- Born: Ebba Lenore Wicks January 15, 1914 Astoria, Oregon, U.S.
- Died: April 15, 2006 (aged 92)
- Resting place: Ocean View Cemetery, Warrenton, Oregon, U.S.
- Education: University of Oregon (BA, B.Arch) Cranbrook Academy of Art (M.Arch)
- Occupation: Architect
- Years active: 1938–1979
- Spouse: Ernest E. Brown (m. 1950)

= Ebba Wicks Brown =

American architect (1914–2006)

Ebba Wicks Brown (née Ebba Lenore Wicks; January 15, 1914 – April 15, 2006) was an American architect. She was the first woman to receive an architectural license by examination in the state of Oregon in 1942, and was the first woman to serve as on the Oregon State Board of Architect Examiners in 1960. She was part of the firms Wicks & Wicks Architects, Wicks & Brown Architects, and Brown, Brown & Grider.

== Early life, family, and education ==
Ebba Lenore Wicks was born on January 15, 1914, in Astoria, Oregon. Both of her parents were immigrants from Finland, Maria Olivia Cedarberg and John Erik Wicks. Her father was an architect that practiced in Astoria. Ebba was the youngest of three sisters. She attended Astoria High School.

Wicks graduated from the University of Oregon in Eugene with a Bachelor of Arts degree in 1936 and a Bachelor of Architecture degree in 1938. She continued her studies in architecture in 1945 at Cranbrook Academy of Art in Bloomfield Hills, Michigan, under Eliel Saarinen.

Wicks and Ernest "Ernie" E. Brown married in 1950 in Michigan, he was also an architect.

== Career ==
After graduation she worked as an apprentice under her father, designing custom residences in cities of Astoria, Seaside, and Hammond. She helped her father with blueprint, working from his office in the attic of Astoria's city hall.

In 1942, she completed her exams, and Wicks was the first woman to receive an architectural license by examination in the state of Oregon. In the mid-1940s, she co-founded the firm Wicks & Wicks Architects, alongside her father John Erik Wicks.

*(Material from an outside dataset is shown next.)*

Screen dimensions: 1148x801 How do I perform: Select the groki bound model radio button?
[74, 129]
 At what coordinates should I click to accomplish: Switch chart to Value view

Wicks moved to Bloomfield Hills, Michigan in 1945, to study at Cranbrook Academy of Art. In 1954, she moved back to Astoria with her husband; and alongside her father John Erik Wicks, they founded the firm Wicks & Brown, Architects. Wicks was named as a member of the Oregon State Board of Architect Examiners in 1960, and she was the first woman to hold this title.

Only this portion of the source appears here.